3.4. Calibration and Validation of Sweetness Estimation Models

With the features screened by SPA and CARS as the independent variables, the kiwifruit sweetness estimation models under different harvest periods were constructed. The R2 and RMSE of each prediction and validation model were shown in Table 4 and Table 5.

3.4.1. Sweetness Estimation Based on Hyperspectral Features from SPA

In general, the accuracy of models based on SNV and MSC methods surpassed that of the model employing the SG method(Table 4 and Table 5; Figure 5). During the T1 period, after spectral preprocessing, the R2 increased from 0.20 to 0.52, and the RMSE decreased from 1.55 to 1.09. In the T2 period, the R2 increased from 0.17 to 0.33, and the RMSE decreased from 1.57 to 1.40. During the T3 period, the R2 increased from 0.29 to 0.59, and the RMSE decreased from 1.43 to 1.04. During the T4 period, the R2 value improved from 0.64 to 0.79, while the RMSE reduced from 1.57 to 1.32. Notably, It can also be clearly seen from Figure 5 that the modeling and validation accuracy were superior for the whole harvest period (T4) compared to individual harvest periods(T1, T2, and T3).
From a modeling perspective, the LSSVM method outperformed the others in the whole harvest period (T4). The accuracy of each estimation model followed the order of LSSVM, BP, MLR, and PLS. The optimal estimation model was given by the LSSVM using MSC processing in combination with features extracted by the SPA algorithm, with the R2 of the validation dataset being 0.79 and RMSE being 1.32. The scatter distribution between measured and predicted sweetness values was close to the 1:1 line (Figure 6).
For the other harvest stages, both the PLS and MLR models had higher accuracy than the LSSVM and BP models. The accuracy of the models in the T3 period was higher than that in the T1 period, and the T2 period was the lowest. For the T3 period, the best model was MSC-SPA-MLR, with an R2 of 0.59 and RMSE of 1.04 respectively. For the T1 period, the R2 was concentrated in the range of 0.20∼0.52, and the RMSE was in the range of 1.09∼1.55. The best model was MSC-SPA-MLR with an R2 of 0.52. The models in the T2 period were all less accurate, with R2 between 0.17 and 0.33 and RMSE between 1.40 and 1.64.

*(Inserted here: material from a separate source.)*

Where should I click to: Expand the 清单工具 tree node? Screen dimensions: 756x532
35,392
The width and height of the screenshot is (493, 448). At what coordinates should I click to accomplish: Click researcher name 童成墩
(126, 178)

3.4.2. Sweetness Estimation Based on Hyperspectral Features from CARS

The model accuracy under the CARS algorithm has also been improved after SNV and MSC spectral preprocessing(Table 4 and Table 5; Figure 7). During the T1 period, the R2 increased from 0.22 to 0.47, and the RMSE decreased from 1.55 to 1.17. In the T2 period, the R2 increased from 0.19 to 0.33, and the RMSE decreased from 1.63 to 1.43. During the T3 period, the R2 increased from 0.30 to 0.55, and the RMSE decreased from 1.46 to 1.08. During the T4 period, the R2 value improved from 0.62 to 0.77, while the RMSE reduced from 1.53 to 1.37.
The accuracy of kiwifruit sweetness estimation models established by features screened by the CARS method were shown in Table 4 and Figure 7. All the models in the whole harvest period (T4) were the best. The optimal sweetness prediction model under the CARS algorithm at the T4 stage was MSC-BP. The fitting line between predicted and measured sweetness values was close to the 1:1 line, with R2 being 0.77 and RMSE being 1.37 (Figure 8). Overall, the accuracy of models constructed with the features extracted from SNV and MSC spectra was improved compared to that of the model under SG spectra.
For other harvest periods, the prediction results of the T3 period were relatively high. The best estimation model in T3 was built by combining features under SNV transformation and PLS regression method, with R2 of 0.55 and RMSE of 1.08, followed by the T1 period. The best model was obtained by the MSC-CARS-PLS method in the T1 period, with R2 of predictive models between 0.22 and 0.47, and RMSE between 1.17 and 1.55. The accuracy of the prediction models was lower in the T2 period, with R2 ranging from 0.19 to 0.33, and RMSE from 1.44 to 1.63.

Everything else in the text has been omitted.